The average incidence of GERD after myotomy without fundoplication is: transthoracic — 29%; open abdominal — 28%; thoracoscopic — 28%; laparoscopic — 31%. The addition of fundoplication significantly reduces GERD incidence: transthoracic — 14%; open abdominal — 8%; laparoscopic — 9%. Data regarding fundoplication following thoracoscopic myotomy remain limited.
The benefit of adding fundoplication was clearly demonstrated in a randomized double-blind trial comparing myotomy with and without an antireflux procedure. Pathological acid exposure on pH monitoring was detected in 47% of patients without fundoplication and in only 9% of those who underwent Dor fundoplication. Subsequent cost- effectiveness analysis based on this trial showed that myotomy combined with Dor fundoplication is more cost-effective than myotomy alone due to reduced long-term GERD- related treatment costs. Current guidelines from the Society of American Gastrointestinal and Endoscopic Surgeons (SAGES) recommend routine addition of fundoplication in patients undergoing myotomy to prevent reflux.

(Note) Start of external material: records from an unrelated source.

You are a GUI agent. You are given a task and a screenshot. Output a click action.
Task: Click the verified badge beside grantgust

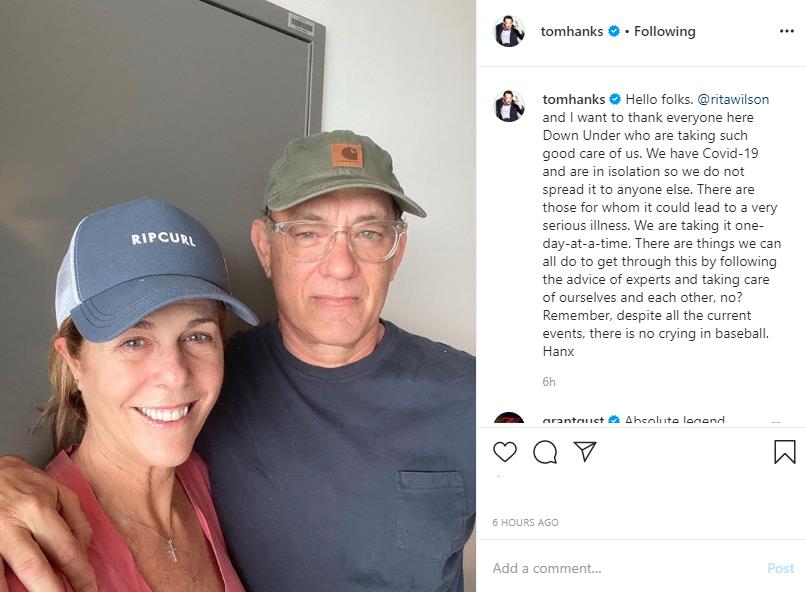[614, 421]
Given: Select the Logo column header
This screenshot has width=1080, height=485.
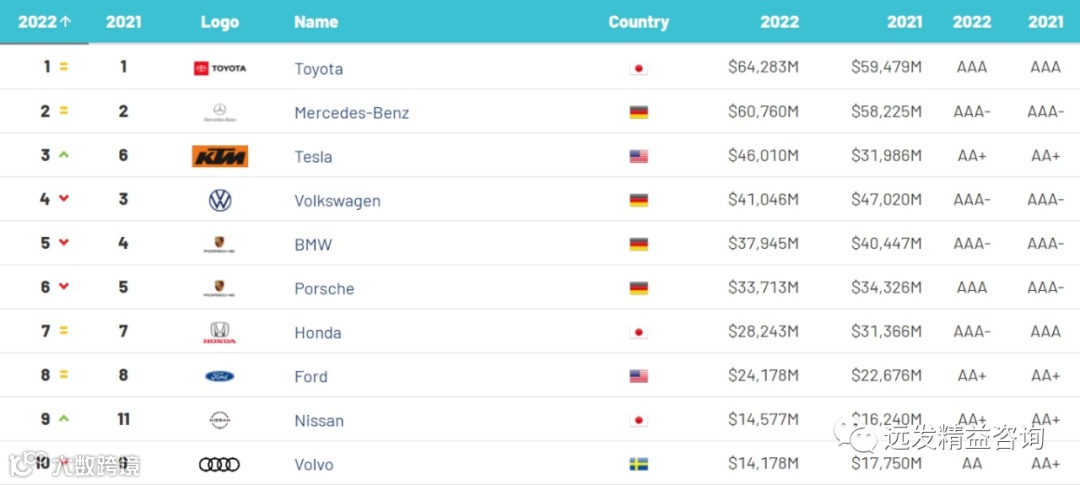Looking at the screenshot, I should [219, 22].
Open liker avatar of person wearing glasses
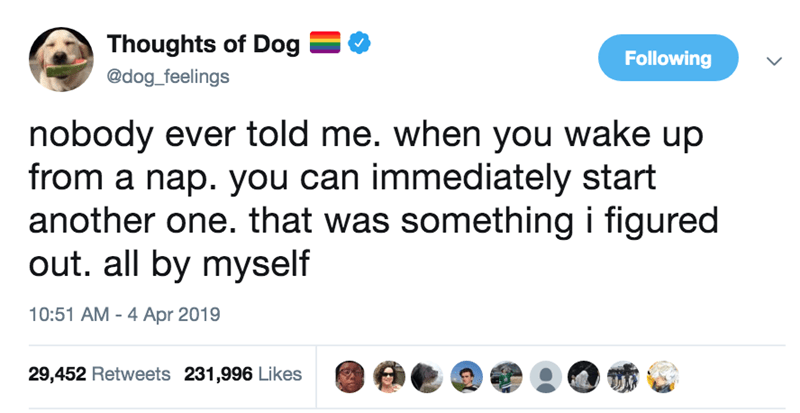The image size is (800, 413). click(349, 377)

However, the optimal type of fundoplication remains uncertain. The most commonly used techniques are: anterior (Dor) fundoplication and posterior (Toupet) fundoplication. There is no conclusive evidence demonstrating superiority of one technique over the other. Despite fundoplication, some patients may continue to experience reflux symptoms or abnormal pH findings, in which case proton pump inhibitor therapy is indicated. Peroral
Endoscopic Myotomy (POEM)
Peroral endoscopic myotomy (POEM) is a modern minimally invasive technique for the treatment of achalasia based on the principles of natural orifice transluminal endoscopic surgery (NOTES).

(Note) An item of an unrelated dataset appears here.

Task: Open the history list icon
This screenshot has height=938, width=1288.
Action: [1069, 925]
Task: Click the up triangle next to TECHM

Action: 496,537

The procedure involves creating an entry into the submucosal space by performing a longitudinal mucosal incision (approximately 2 cm), followed by the formation of a submucosal tunnel extending to the level of the lower esophageal sphincter (LES). Through this tunnel, selective myotomy of the circular muscle fibers is performed, typically extending more than 7 cm along the esophagus and approximately 2 cm into the proximal stomach.
Initial studies by Inoue et al. demonstrated a 100% technical and clinical success rate in a small cohort, with significant reduction in LES pressure. Subsequent studies have confirmed high efficacy rates (85–100%), including in patients with prior failed pneumatic dilation.

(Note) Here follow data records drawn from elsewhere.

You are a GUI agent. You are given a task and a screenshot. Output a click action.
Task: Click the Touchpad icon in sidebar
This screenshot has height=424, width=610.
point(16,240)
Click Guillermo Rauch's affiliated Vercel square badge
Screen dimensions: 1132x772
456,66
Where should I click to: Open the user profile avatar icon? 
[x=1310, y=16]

However, most available data are limited by short follow-up periods (typically up to 6 months), which restricts conclusions regarding long-term outcomes.
A major limitation of POEM is the absence of an antireflux procedure, resulting in a relatively high incidence of gastroesophageal reflux disease, reported in up to 40–46% of patients.
Esophagectomy
In some patients, “end-stage” achalasia may develop, characterized by megaesophagus or a sigmoid-shaped esophagus, with significant dilation and tortuosity.
In this group of patients, pneumatic dilation may be less effective; however, surgical myotomy may be considered a reasonable initial approach before addressing the need for esophagectomy. Two recent studies have documented symptomatic improvement after myotomy in 92% and 72% of patients with megaesophagus.
Nevertheless, in cases of treatment failure, esophageal resection is often required.
Esophagectomy is associated with higher morbidity and mortality compared to laparoscopic Heller myotomy and should be reserved for patients in whom pneumatic dilation and/or myotomy have been ineffective and who are suitable candidates for surgery.
Data from uncontrolled studies indicate generally good outcomes after esophagectomy, with symptom improvement in more than 80% of patients with end-stage achalasia; reported mortality rates range from 0 to 5.4%.
There is a lack of studies comparing the two main approaches to esophagectomy, namely gastric and colonic interposition. However, a recent comprehensive review on this topic demonstrated that gastric interposition is the preferred method in most patients undergoing esophagectomy.